The Flight of the Silvers (Silvers #1)(206)



She activated her transmitter. “Disregard my last order. The targets are ascending. Follow me in pursuit.”

Amanda locked her arms around Hannah’s shoulders, biting her lip to keep from screaming. Every stride was murder on her jostled ankle. Worse, she knew it’d be just a matter of moments before Hannah’s legs screamed with an agony all their own. It was a seven-story climb to the roof. Hannah couldn’t possibly carry her the whole way.

Halfway past the eighth floor, the actress began to stagger. Her lead on her pursuer shrank with each step. Melissa fired a quick shot as Hannah turned the ninth-floor landing. The bullet pierced the wall, missing her thigh by inches.

Hannah’s calves burned with fury. Her lungs stabbed her with broken glass. Between all her dread and blinking red gauges, a cold inner voice assured her that death wouldn’t be so bad. There was a Heaven, it insisted, even for mediocrities like her.

No.

She gritted her teeth and floored her inner pedal, pushing herself past 50×. The air turned ten degrees colder and three shades bluer. The sisters shot ahead of Melissa.

Amanda leered in astonishment at the strange new artifacts in her senses—the rainbow streaks of color in the corner of her vision, the distant sound of wind chimes. A large white butterfly dawdled past her, trailing arcs of light in its fluttering wake. Amanda wasn’t sure if she’d lost her mind or found a strange new corner of her sister’s world. It was mad and it was beautiful.

She glanced up through the indigo haze and saw the metal door to the roof. God, she did it. She really did it.

Hannah kicked the door open and stumbled out into the sunlight. Between all the air vents and glassy solic panels lay a sprawling gray aerolot. Every parking space was empty.

“They’re not here,” Hannah wheezed. “I don’t see them.”

Amanda caught moving shadows on the asphalt and squinted to look up. Three flashing NYPD cruisers circled above like birds of prey. They began their quick descent.

“Go to the edge,” she told Hannah.

“What?”

“Go to the edge. Trust me.”

Hannah staggered beyond the parking lot and stopped at the roof’s southern lip. The last of her temporal energies sputtered away. The world fell back to normal speed and color.

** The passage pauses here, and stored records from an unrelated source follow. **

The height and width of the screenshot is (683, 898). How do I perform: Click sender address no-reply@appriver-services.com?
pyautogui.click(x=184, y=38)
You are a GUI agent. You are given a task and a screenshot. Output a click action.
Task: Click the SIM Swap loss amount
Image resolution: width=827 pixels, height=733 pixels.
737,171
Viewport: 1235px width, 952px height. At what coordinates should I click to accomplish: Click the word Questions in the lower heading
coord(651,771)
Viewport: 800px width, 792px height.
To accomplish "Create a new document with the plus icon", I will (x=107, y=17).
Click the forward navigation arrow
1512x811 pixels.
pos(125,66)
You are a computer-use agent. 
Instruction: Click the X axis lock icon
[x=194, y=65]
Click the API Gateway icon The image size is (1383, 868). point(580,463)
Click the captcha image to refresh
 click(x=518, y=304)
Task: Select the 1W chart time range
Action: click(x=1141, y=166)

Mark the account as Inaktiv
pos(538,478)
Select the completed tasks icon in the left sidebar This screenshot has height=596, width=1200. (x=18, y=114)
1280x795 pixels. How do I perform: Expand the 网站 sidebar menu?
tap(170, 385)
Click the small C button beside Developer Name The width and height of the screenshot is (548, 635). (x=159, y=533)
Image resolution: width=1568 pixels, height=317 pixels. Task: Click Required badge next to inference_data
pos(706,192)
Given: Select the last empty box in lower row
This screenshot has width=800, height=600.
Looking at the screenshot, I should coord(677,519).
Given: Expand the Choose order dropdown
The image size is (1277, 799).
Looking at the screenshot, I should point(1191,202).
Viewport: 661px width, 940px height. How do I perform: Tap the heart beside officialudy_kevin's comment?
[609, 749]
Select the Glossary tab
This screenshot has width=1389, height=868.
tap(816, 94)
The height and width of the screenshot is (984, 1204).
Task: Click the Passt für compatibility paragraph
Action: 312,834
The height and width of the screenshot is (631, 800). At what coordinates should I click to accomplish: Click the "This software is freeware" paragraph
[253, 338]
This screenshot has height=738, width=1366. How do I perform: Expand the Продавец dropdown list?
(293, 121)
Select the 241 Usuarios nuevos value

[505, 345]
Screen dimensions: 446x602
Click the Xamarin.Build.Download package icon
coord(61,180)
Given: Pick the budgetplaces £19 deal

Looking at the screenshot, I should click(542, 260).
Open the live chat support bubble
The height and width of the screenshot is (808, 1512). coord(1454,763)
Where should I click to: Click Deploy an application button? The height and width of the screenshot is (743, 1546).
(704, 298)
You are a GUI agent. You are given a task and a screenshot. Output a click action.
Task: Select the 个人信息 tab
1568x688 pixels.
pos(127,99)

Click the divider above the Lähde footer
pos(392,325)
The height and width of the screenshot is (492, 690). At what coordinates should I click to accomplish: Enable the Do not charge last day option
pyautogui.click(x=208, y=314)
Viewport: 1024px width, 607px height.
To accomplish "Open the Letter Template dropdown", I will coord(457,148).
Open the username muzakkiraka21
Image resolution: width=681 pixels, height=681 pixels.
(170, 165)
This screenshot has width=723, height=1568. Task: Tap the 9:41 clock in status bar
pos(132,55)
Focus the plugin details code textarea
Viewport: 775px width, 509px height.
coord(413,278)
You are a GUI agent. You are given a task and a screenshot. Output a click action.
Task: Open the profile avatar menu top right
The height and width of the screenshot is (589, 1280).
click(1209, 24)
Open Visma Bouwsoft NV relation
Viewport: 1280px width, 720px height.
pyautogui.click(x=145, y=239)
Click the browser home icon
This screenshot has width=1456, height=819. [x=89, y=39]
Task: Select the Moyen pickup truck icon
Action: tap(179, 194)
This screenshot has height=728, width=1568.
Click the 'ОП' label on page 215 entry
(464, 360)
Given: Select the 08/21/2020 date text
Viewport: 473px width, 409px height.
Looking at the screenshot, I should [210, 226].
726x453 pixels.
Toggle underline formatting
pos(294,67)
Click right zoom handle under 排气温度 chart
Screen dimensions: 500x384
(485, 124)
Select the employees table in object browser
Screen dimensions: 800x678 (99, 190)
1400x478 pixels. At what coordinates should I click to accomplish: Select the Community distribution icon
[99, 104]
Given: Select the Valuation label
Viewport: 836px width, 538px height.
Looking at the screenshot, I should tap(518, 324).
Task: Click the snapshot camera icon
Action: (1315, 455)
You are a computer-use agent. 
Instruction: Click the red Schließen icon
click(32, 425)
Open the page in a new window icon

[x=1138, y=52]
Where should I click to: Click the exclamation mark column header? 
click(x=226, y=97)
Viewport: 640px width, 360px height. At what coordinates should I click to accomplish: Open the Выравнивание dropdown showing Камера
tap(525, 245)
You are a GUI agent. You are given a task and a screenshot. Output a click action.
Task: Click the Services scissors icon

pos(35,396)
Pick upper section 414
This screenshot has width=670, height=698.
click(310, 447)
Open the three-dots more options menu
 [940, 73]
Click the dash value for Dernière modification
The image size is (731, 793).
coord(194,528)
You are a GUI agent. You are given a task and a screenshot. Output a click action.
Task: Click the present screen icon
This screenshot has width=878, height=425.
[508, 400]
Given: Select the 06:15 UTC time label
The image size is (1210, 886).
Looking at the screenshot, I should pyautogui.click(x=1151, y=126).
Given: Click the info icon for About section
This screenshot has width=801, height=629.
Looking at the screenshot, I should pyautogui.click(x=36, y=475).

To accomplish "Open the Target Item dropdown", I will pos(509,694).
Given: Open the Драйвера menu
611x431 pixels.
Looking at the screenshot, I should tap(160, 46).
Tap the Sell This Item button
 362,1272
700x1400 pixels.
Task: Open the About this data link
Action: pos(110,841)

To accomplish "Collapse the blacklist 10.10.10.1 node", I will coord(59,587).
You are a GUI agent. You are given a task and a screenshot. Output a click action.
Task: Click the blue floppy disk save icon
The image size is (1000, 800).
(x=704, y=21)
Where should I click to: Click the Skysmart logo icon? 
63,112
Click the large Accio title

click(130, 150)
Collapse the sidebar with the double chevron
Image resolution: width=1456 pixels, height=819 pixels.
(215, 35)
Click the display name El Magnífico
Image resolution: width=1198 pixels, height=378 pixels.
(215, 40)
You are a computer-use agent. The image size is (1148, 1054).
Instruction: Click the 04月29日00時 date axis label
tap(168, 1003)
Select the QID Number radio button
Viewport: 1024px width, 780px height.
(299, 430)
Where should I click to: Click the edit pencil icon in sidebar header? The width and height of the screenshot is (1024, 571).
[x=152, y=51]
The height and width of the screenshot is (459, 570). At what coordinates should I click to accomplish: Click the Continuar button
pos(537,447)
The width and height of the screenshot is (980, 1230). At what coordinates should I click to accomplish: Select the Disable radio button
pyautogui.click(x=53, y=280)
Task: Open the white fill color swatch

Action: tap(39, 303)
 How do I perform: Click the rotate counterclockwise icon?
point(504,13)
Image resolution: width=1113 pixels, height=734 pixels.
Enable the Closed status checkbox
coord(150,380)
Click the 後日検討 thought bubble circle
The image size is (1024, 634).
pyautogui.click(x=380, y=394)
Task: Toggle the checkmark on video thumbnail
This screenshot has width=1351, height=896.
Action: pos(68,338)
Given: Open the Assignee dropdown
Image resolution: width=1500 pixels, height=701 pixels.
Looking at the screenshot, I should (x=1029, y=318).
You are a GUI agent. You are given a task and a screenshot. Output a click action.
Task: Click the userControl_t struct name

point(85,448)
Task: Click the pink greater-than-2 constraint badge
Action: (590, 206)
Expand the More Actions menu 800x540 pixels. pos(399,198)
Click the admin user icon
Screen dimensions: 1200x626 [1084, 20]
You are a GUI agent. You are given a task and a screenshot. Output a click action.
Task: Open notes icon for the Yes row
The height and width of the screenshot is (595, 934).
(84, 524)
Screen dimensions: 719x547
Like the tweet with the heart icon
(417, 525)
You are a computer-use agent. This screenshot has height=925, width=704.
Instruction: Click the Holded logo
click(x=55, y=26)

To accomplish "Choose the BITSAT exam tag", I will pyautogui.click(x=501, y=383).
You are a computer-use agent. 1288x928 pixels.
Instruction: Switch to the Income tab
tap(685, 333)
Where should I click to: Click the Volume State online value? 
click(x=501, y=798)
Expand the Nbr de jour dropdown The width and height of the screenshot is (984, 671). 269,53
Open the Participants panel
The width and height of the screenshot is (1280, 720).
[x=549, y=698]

Amanda peered over the side, all the way down to the bustle on Battery Place. She wished she could grow wings and fly them away. She wished she had more than a cruel and desperate gambit.

“Turn us around.”

“M-my legs won’t hold. I can barely stand.”

Amanda squeezed her. “It’s okay, Hannah. You did such a good job. You were amazing. Just one last move and you can rest.”

As the actress spun around, Amanda cast slim white tendrils from her hands. They stretched twenty feet in each direction, forming a tight grip around air vents.

Hannah fell back into her like a sling, her muscles moaning with relief. She didn’t want to think about the cagey white ropes that kept them from plummeting to their deaths.

“You sure about this, Amanda?”

“No, but it’s our only leverage. I don’t want to hurt any more of these people.”

Neither did Hannah. She nodded darkly. “Okay. Okay.”

Melissa burst through the doorway and stopped cold at Amanda’s new threat. She holstered her gun and de-shifted, waving her palms at the policemen as they hopped out of their cruisers.

“Lower your weapons! Keep them down!”

One by one, the speedsuit agents made their way to the roof. Now fourteen law officers clutched their pistols at their sides as they nervously eyed the Givens.

“Don’t come any closer!” Amanda yelled. “I mean it!”

Melissa removed her helmet and dropped it. She raised her voice above the whistling wind.

“All right, Amanda. It’s all right. Despite all appearances, this is a very simple situation. You don’t want to die and we don’t want you to die. We’re proving that as we speak.”

“You’re the one who shot at us.”

“I shot at your sister’s leg,” Melissa replied. “Can you blame me? Last we met, she broke the spine of one of my men.”

Hannah’s stomach twisted. “How is he? Is he okay?”

Melissa eyed her somberly. “We got him to a reviver. He’s back in Los Angeles now. Resting.”

Though everything she said was technically true, Melissa omitted the fact that Ross Daley had suffered a fatal aneurysm inside the machine. Reversal was not a foolproof process, as 1.1 percent of patients learned the hard way. Ross had spun the wheel and lost. The outcome didn’t bode well for Hannah, who was now on the books for murder.

“When you see him, can you please tell him I’m sorry?”

“I’ll be sure to do that.” Melissa looked to Amanda with concern. “Those bodies in the elevator bank . . .”

“Esis.”

“That was Esis,” Hannah yelled. “Amanda would never do that.”

Melissa nodded eagerly. “I believe you. I do. I believe you’re both good people in a bad situation, never more so than now. The way I see it, you only have two directions to go from here: forward or down. I know neither option appeals to you, but if you fall, there’ll be no reviving you. At least with us, you’ll have a chance.”